Member of Parliament for Essex East
- In office September 1926 – May 1930
- Preceded by: Raymond Morand
- Succeeded by: Raymond Morand

Personal details
- Born: Edmond George Odette 22 May 1884 Windsor, Ontario
- Died: 31 March 1939 (aged 54)
- Party: Liberal
- Spouse(s): Beatrice E. Hobson m. 1 January 1905
- Profession: Industrialist

= Edmond George Odette =

Canadian politician

Edmond George Odette (22 May 1884 - 31 March 1939) was a Liberal party member of the House of Commons of Canada. He was born in Windsor, Ontario and became an industrialist.

Odette attended public school in Windsor, then Assomption College at nearby Sandwich. He became president of manufacturing firm Canadian Top and Body Corporation of Tilbury, Ontario. He was also vice-president of Golf Ball Corporation of Canada, vice-president of Canadian Deepwaterways and Power Association and a director of Northward Mines Ltd.
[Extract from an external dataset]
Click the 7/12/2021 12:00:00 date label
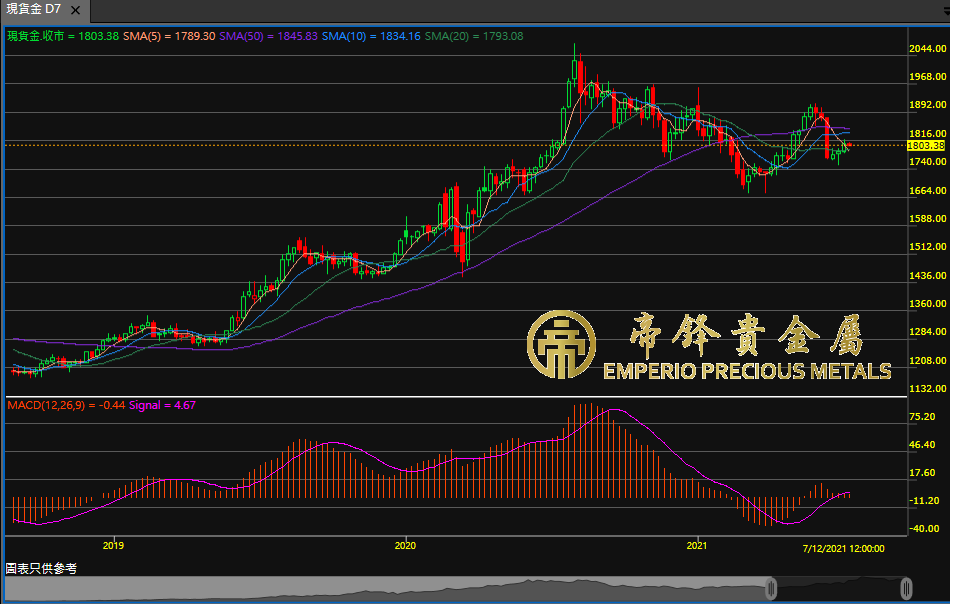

From 1920 to 1923, Odette was mayor of Tilbury, Ontario and in 1924 was the community's reeve.

He unsuccessfully attempted to win the Essex East riding in the 1925 federal election. In the 1926 general election, Odette defeated Conservative incumbent Raymond Ducharme Morand. After serving his only term in the House of Commons, Morand defeated Odette in the 1930 election. Odette became Chief Commission of the Liquor Control Board of Ontario in 1934.